- AIM OF THE EXERCISE
Substitute "Command" for every "Instruction" in the listing, starting with the line that contains "Given: Click the 'Hahaha' tweet text" and going on through the line that contains "click(88, 23)". Give only those lines, with nothing else changed.

Entries taken from a collection:
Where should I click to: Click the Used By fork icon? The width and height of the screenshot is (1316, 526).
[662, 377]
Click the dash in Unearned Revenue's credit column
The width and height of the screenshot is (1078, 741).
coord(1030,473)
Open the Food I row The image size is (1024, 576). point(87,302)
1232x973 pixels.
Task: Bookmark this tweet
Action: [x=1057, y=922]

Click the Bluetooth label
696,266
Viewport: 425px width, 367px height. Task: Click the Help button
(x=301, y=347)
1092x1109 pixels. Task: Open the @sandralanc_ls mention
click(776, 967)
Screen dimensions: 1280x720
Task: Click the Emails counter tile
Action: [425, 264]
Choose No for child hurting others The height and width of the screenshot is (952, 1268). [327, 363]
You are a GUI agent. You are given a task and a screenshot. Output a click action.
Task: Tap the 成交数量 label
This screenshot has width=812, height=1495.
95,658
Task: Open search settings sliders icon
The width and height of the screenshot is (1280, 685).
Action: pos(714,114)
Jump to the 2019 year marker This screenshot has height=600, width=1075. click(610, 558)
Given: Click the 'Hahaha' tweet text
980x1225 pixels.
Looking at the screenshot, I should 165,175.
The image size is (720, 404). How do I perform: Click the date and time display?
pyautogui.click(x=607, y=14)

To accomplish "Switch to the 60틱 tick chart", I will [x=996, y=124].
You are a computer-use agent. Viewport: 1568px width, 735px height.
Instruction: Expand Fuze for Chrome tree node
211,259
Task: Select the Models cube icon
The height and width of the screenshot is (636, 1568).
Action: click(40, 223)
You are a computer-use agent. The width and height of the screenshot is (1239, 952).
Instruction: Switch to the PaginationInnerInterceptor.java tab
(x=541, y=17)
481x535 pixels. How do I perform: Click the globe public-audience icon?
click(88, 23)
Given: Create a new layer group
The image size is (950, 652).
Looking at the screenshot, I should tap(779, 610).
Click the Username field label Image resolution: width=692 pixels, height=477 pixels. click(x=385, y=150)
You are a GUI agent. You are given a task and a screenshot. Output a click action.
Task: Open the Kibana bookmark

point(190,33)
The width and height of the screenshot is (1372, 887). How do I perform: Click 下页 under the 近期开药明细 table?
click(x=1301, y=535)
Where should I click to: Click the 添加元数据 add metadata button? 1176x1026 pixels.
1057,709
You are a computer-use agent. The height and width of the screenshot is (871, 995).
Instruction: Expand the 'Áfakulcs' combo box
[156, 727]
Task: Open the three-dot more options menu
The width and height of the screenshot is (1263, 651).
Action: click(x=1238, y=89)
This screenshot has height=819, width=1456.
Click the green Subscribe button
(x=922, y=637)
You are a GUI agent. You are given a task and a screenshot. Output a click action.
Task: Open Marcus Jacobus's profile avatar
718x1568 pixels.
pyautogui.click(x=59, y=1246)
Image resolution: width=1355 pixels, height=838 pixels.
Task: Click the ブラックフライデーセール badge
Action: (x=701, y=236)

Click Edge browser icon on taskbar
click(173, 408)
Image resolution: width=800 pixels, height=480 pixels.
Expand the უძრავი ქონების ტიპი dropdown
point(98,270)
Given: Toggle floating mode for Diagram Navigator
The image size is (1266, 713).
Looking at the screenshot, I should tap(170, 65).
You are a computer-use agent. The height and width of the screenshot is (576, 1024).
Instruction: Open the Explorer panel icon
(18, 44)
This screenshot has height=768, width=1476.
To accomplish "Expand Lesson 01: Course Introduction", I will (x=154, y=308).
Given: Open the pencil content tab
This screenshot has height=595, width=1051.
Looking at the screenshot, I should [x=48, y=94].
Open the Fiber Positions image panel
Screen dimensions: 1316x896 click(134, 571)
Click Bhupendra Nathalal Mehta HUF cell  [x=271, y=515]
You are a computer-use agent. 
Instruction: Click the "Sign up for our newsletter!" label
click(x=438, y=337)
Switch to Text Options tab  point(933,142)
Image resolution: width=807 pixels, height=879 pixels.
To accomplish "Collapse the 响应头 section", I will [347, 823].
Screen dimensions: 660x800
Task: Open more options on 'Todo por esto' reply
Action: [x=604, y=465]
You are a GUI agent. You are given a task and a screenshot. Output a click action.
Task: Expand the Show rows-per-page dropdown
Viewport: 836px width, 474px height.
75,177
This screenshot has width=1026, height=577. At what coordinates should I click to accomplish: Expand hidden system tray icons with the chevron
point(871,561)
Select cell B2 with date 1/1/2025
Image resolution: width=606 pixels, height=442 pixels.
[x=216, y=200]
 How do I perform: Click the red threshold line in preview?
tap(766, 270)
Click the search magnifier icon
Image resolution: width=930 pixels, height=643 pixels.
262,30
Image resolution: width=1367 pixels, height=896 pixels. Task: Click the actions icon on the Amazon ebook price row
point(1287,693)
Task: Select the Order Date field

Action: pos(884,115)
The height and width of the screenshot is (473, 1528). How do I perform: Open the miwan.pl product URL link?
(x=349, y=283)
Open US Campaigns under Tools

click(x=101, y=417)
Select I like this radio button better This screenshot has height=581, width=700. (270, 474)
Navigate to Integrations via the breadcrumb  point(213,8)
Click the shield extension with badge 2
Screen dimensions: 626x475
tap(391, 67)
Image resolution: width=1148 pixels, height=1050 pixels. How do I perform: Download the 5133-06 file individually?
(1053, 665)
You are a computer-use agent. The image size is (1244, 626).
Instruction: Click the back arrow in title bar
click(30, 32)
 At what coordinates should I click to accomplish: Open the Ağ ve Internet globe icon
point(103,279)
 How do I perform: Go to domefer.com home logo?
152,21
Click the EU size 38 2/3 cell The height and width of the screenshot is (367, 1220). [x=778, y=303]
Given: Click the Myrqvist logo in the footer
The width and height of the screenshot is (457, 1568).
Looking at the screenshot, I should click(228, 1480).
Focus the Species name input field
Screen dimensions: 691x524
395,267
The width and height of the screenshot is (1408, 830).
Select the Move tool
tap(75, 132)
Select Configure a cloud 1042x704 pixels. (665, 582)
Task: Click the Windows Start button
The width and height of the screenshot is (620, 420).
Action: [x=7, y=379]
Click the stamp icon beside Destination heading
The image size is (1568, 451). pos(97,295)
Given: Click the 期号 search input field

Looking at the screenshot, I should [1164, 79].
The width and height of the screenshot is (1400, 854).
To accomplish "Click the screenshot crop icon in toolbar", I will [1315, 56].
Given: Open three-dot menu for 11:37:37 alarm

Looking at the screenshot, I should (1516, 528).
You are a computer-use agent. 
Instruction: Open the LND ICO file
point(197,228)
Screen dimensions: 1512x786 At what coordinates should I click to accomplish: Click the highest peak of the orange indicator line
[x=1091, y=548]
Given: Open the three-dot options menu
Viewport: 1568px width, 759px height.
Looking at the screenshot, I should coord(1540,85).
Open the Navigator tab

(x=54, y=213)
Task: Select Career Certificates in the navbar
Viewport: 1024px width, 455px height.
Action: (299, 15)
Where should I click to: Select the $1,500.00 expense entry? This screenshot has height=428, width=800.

- ANSWER TO THE EXERCISE
Given: Click the 'Hahaha' tweet text
980x1225 pixels.
Looking at the screenshot, I should 165,175.
The image size is (720, 404). How do I perform: Click the date and time display?
pyautogui.click(x=607, y=14)

To accomplish "Switch to the 60틱 tick chart", I will [x=996, y=124].
You are a computer-use agent. Viewport: 1568px width, 735px height.
Command: Expand Fuze for Chrome tree node
211,259
Task: Select the Models cube icon
The height and width of the screenshot is (636, 1568).
Action: click(40, 223)
You are a computer-use agent. The width and height of the screenshot is (1239, 952).
Command: Switch to the PaginationInnerInterceptor.java tab
(x=541, y=17)
481x535 pixels. How do I perform: Click the globe public-audience icon?
click(88, 23)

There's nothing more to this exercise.